The Practical Guy
He might fade into the background pretty often, but Richard Cameron still plays a key role in the DPS: that of the guy who says the obvious…even if it isn't what the others want to hear.
In fact, we first see Cameron holding the "Tradition" banner. That's no mistake; we could even call it foreshadowing.
Cameron likes the status quo; he doesn't like anything even slightly out of the ordinary. While everyone else is tearing out the front pages of their book, Cameron looks on nervously. He clearly doesn't enjoy Mr. Keating's inventive and unorthodox teaching style. Cameron is a skeptic, who doesn't like anything strange or new.
In fact, Cameron's whole deal can pretty much be summed up in one line. After Mr. Keating's rousing first class, the boys are riled up with the concepts of "carpe diem" and making the most out of life.
CAMERON: Think he'll test us on that stuff?
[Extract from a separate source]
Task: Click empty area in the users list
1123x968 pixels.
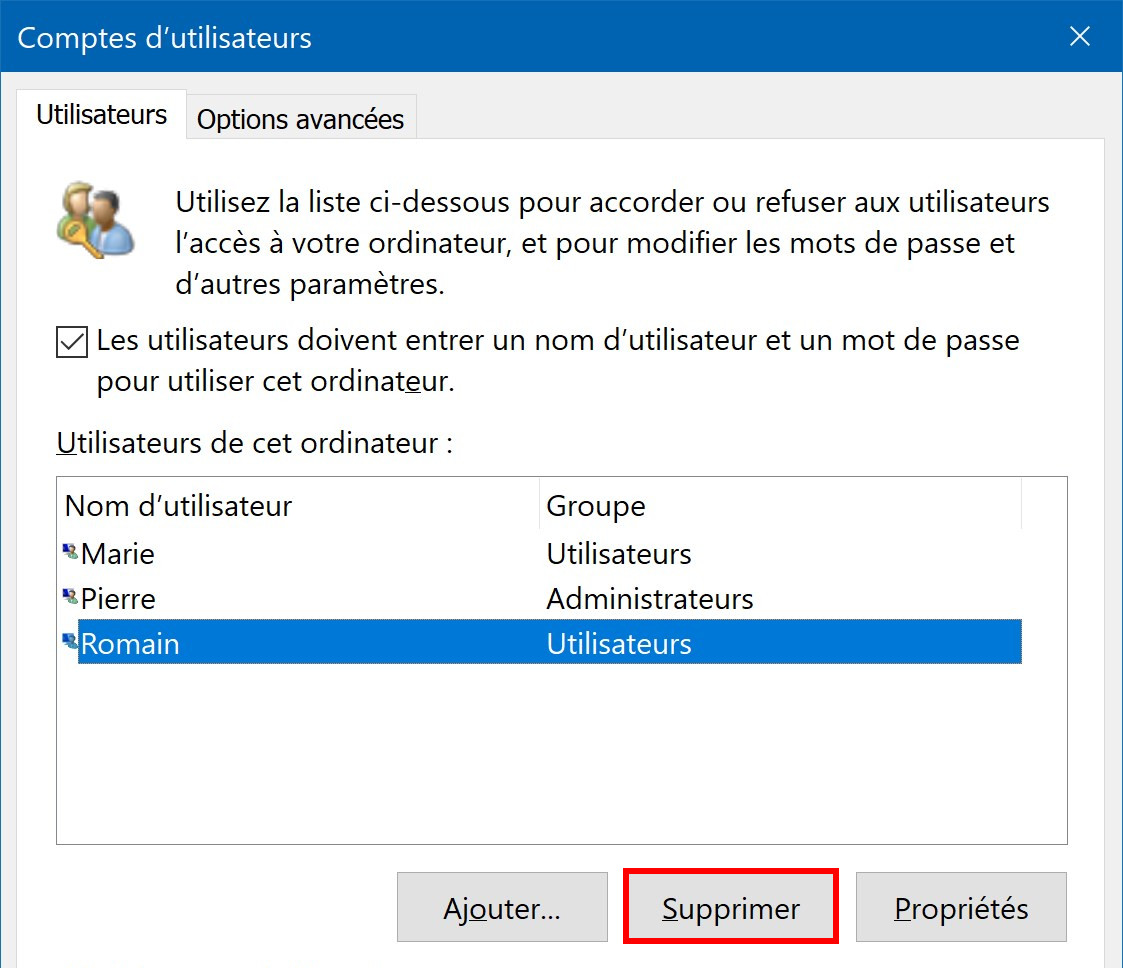Action: pos(562,753)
The other guys roll their eyes, but to Cameron, poetry is just another class he has to pass in order to graduate. His classmates know where his priorities are, too. When asked if the guys can invite Cameron to the study group, Charles says:
CHARLES: What's his specialty? Bootlicking?
It's safe to say that Cameron is known as a bit of a suck up. So why does he join the DPS? Simple: because everyone else is doing it. Status quo, remember?
And the status quo is also why, when asked to confess who is responsible for the DPS, Cameron is the first to do so. His name is the first on the statement condemning Mr. Keating, and he encourages the others to follow his example:
CAMERON: You can't save Keating, but you can save yourselves.
He's also one of the only DPS members who doesn't stand up and call Mr. Keating his "captain" at the end…and he doesn't really show much growth throughout the film.
Cameron is, in the end, the same old Cameron. No "carpe diem" for him.